Maka dari itu, jadilah engkau termasuk golongan yang
pertama. Waspadalah agar tidak menjadi golongan kedua karena betapa banyak
orang yang menunda-nunda, ternyata ajalnya tiba sebelum bertaubat sehingga
akhirnya rugi dan kecewa. Lebih dari itu, waspadalah! Jangan sampai engkau
menjadi golongan ketiga karena engkau betul-betul akan binasa, tak mungkin
selamat dan bahagia.
Apabila engkau bertanya, “Apa permulaan dari hidayah
tersebut sehingga aku bisa menguji diriku dengannya?” Maka ketahuilah bahwa
hidayah bermula dari ketakwaan lahiriah dan berakhir dengan ketakwaan batiniah.
Tak ada balasan kecuali dengan takwa dan tak ada hidayah kecuali bagi
orang-orang bertakwa. Takwa adalah ungkapan yang mengandung makna melaksanakan
perintah Allah SWT. dan menghindarkan larangan-larangan-Nya. Masing-masing ada
dua bagian. Di sini aku akan menunjukkan kepadamu secara ringkas aspek lahiriah
dari takwa dalam dua bagian tersebut secara bersamaan.

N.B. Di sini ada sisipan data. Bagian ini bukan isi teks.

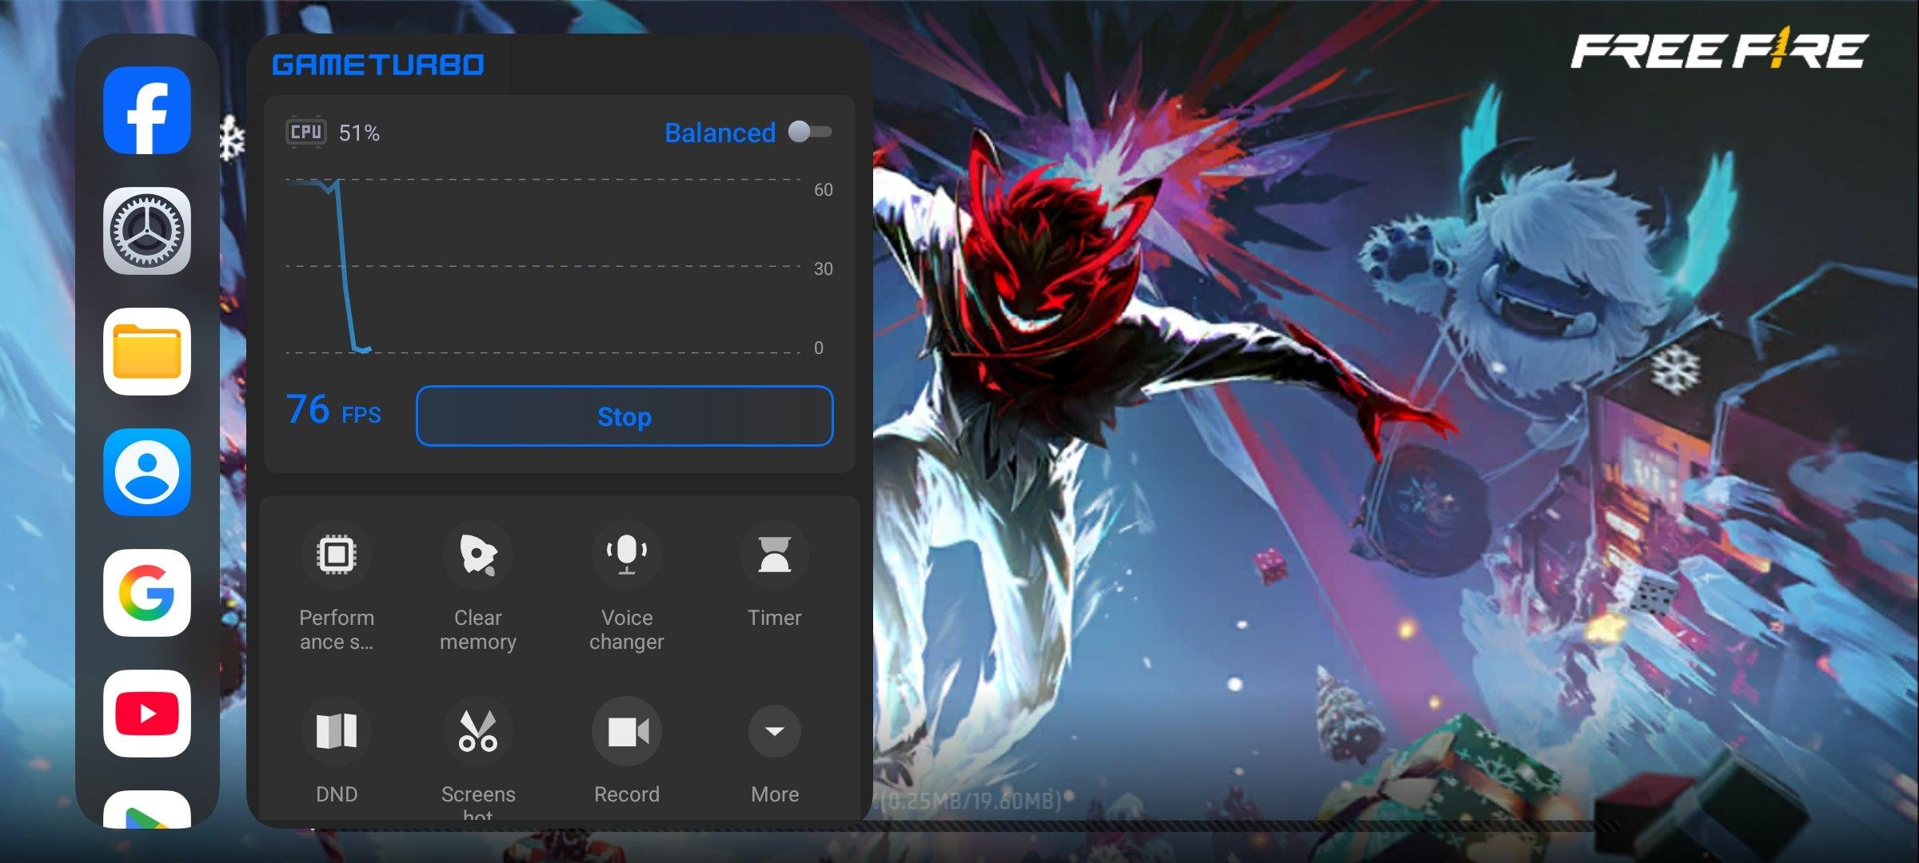Launch the yellow Files folder app

click(x=146, y=352)
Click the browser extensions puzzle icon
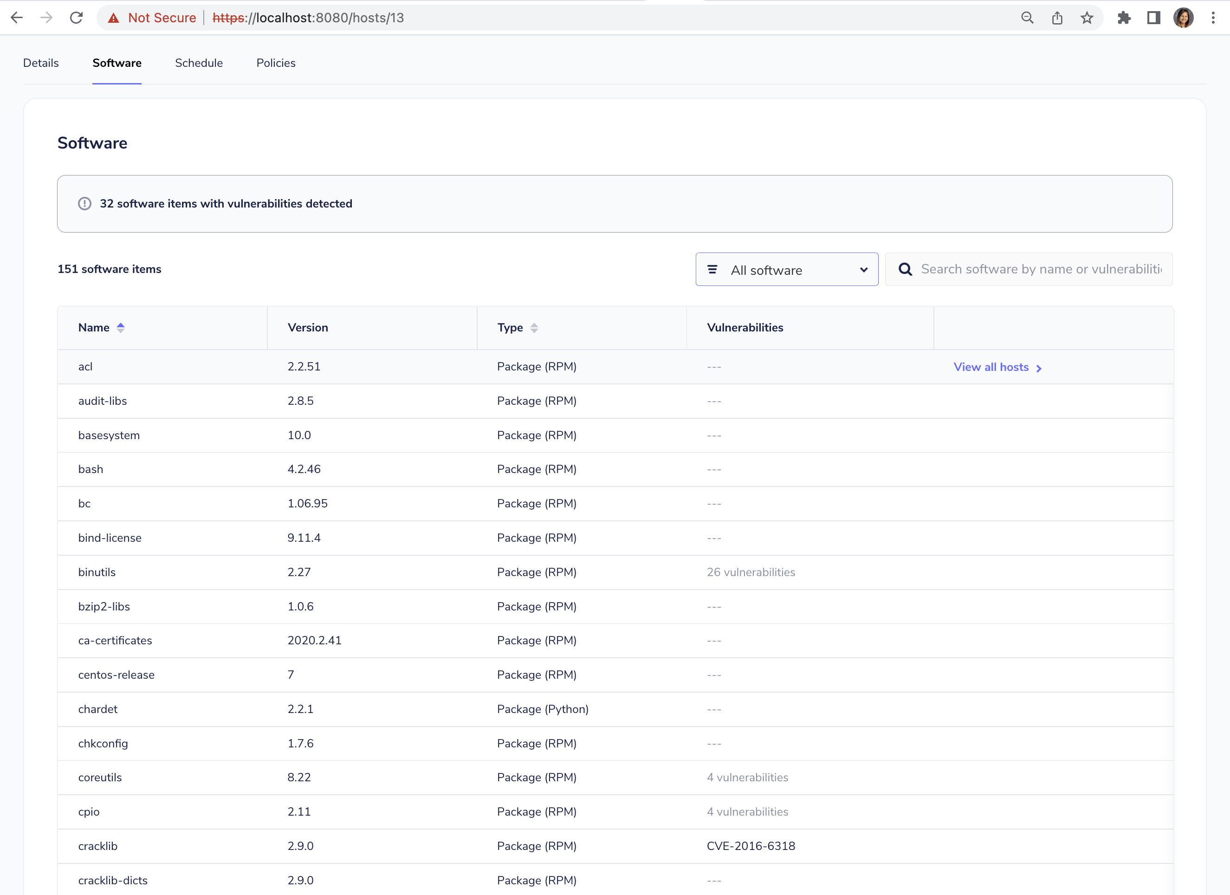The width and height of the screenshot is (1230, 895). pyautogui.click(x=1124, y=17)
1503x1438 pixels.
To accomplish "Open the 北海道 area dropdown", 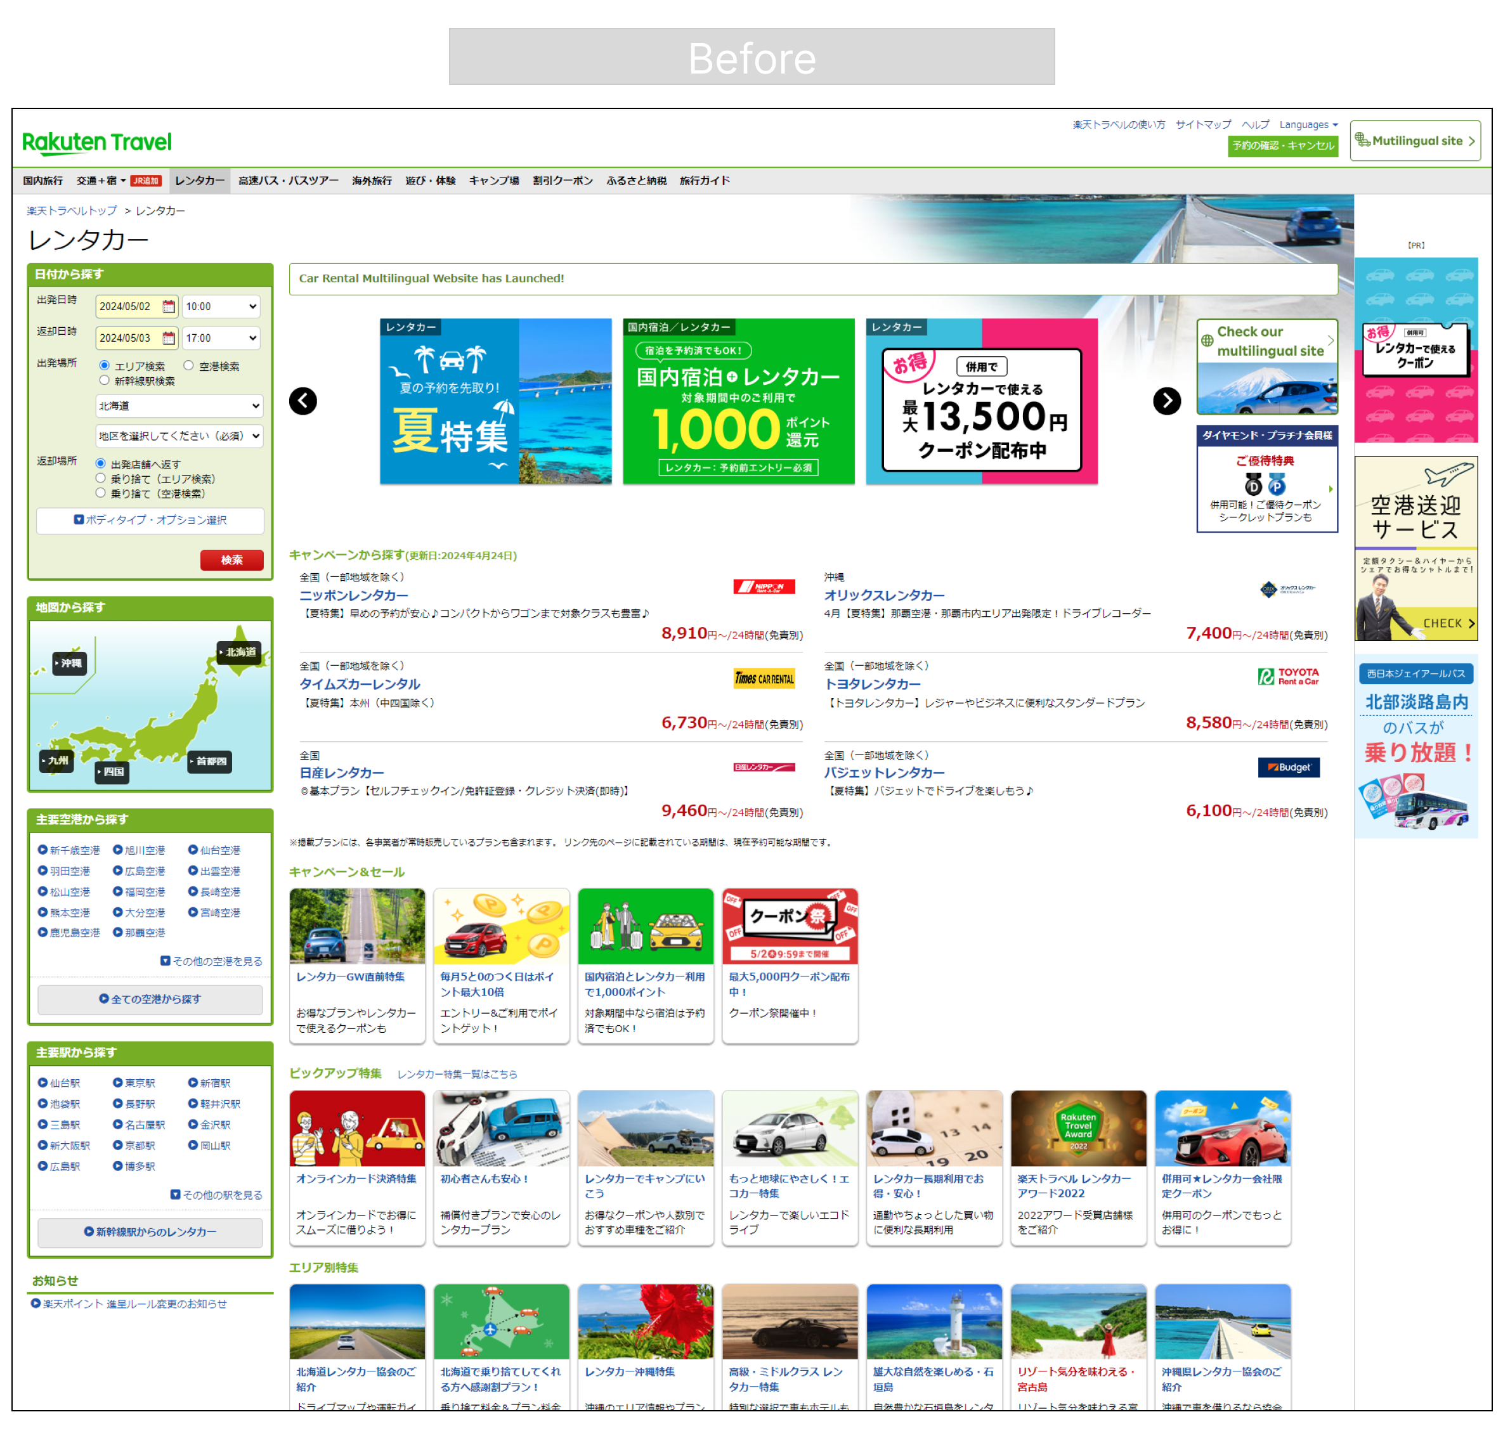I will click(179, 405).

Aku masukkan bagian
ketiga agar tulisan menjadi lengkap dan cukup. Allah SWT tempat meminta
pertolongan.
A. Bagian Pertama: Amal-amal Ketaatan
Ketahuilah bahwa perintah Allah SWT ada yang wajib dan ada
yang sunah. Yang wajib merupakan harta pokok. Dia adalah modal perdagangan
yang dengannya na bisa selamat. Sementara yang sunah merupakan laba yang
dengannya kita bisa meraih derajat mulia.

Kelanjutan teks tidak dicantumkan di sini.